Coward continued to write and produce plays into the 50s and 60s, but what is unmistakably his largest influence into 2000 and beyond is his own personality and his witticisms, much like Oscar Wilde. As soon as he achieved success he began to polish the Coward image: an early press photograph showed him sitting up in bed holding a cigarette holder: "I looked like an advanced Chinese decadent in the last phases of dope." Soon after that, Coward wrote, "I took to wearing coloured turtle-necked jerseys, actually more for comfort than effect, and soon I was informed by my evening paper that I had started a fashion. I believe that to a certain extent this was true; at any rate, during the ensuing months I noticed more and more of our seedier West-End chorus boys parading about London in them." 


Noël Coward Theatre in St. Martin's Lane, which opened in 1903, was refurbished and renamed in his honor in 2006. He was knighted in 1969 and elected fellow of the Royal Society of Literature.

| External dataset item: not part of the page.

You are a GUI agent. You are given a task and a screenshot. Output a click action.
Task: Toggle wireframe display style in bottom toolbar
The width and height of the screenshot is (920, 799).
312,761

The critic Kenneth Tynan, in 1953, was the first of his generation to recognize that Coward's plays might enjoy more than transient success. In the 1930s, what had seemed to be daring, but no more than effervescent sophisticated plays, with droll characters, and then seemed old-fashioned in the 1950s, began to be seen as something more. By the 1960s, it was becoming clear that underneath the witty dialogue and art deco glamour of the inter-war years, Coward's best plays dealt with recognizable people and familiar relationships and situations. They contained an emotional depth and genuine pathos that had previously been overlooked. By the time of his death, he was spoke of in the same breath as Congreve, Sheridan, Wilde and Shaw. Although his plays are in the classical tradition, once again, as recently as 2008, he is experiencing another renascence in popularity.
  
Listening to my folks as a kid toss off literary quips was at first mystifying and then as my vocabulary and understanding of the English language grew (at a rather alarming rate, according to my father) I grew to appreciate the well-thought out and well-spoken epigrams and one-liners that my mom and dad quoted, by the likes of Wilde, Coward, Thurber, Wodehouse and H. L. Mencken, to name just a few. Coward is not someone that can easily be written about; he was a one-of-a-kind personality and wore so many hats, so very well. 
 

1 comment:

Anonymous said...

What a lot of amazing pictures you have and so much information. My parents used to love Noel Coward so that brings back memories, plus I love vintage, that was slightly risque the picture of a take off of Adolf hehe.

Hello also from another A-z blogger, how are you finding it all?